Look up: Large 2-stroke marine engine heat balance

Saturated steam tables (red flag word there)

Waste heat recovery

Combined cycle powerplants

Good luck and have fun[/quote]

Well, here’s my attempt:

Assuming a BMEP of 10 bar, a cylinder size of 100 mL, and an operating temperature of 110 degC.

We need to vaporize enough water to fill a 100 mL cyinder at 10 bar at 110 degC.

Now, according to the ideal gas eqn, the number of moles needed to fill 100 mL at 10 bar, at an operating temp of 110 degC is (values will be converted to atmospheres, liters, and Kelvins):

n=PV/TR

n=(9.87 atm * .1 L)/(.0821 L-atm/mol-degK * 383K)

n=0.0314 mol

So we need enough heat to vaporize 0.0314 mols of water, and get it to a temperature of 110 degC. The molar mass of water is 18.015 g/mol, so we need .566 g of water

The specific heat of water is 4.184 J/g/degC. Assuming the water is at 0C, we need to add

4.184 J/g/degC * .566 g * 100 degC= 23.68 J of heat

Then we need to add 2.257 J/g/degC to vaporize it, or 0.1277 J of heat.

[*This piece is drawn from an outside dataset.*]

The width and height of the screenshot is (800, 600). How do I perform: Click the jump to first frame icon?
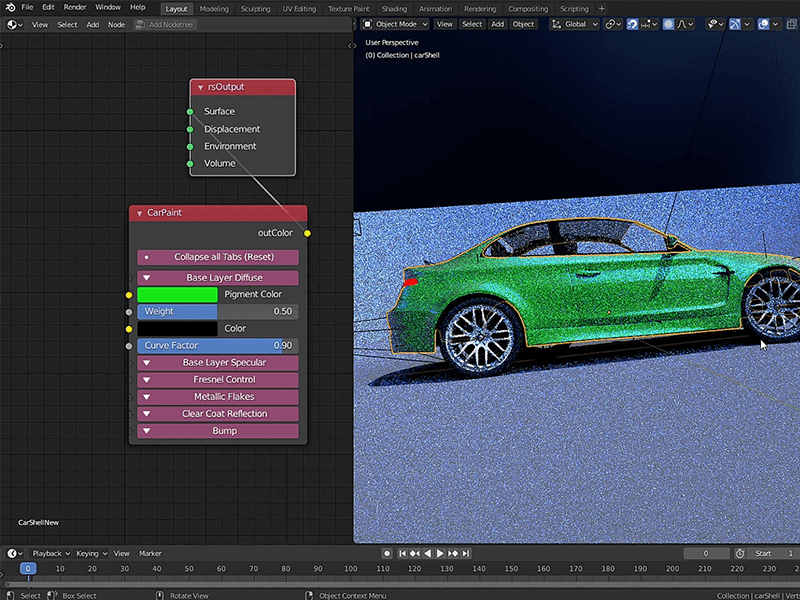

Then we need to add more heat to bring it up to 110 degC, or

2.080 J/g/degC * .566 g * 10 degC = 11.77 J

Total heat needed is 35.58 J

And I did figure out that since 100 mL of steam can be produced from .566 mL of water, the water will expand 176.68 times in this enviroment.

Now, I’m stuck at answering the other questions, and I doubt this answer is correct.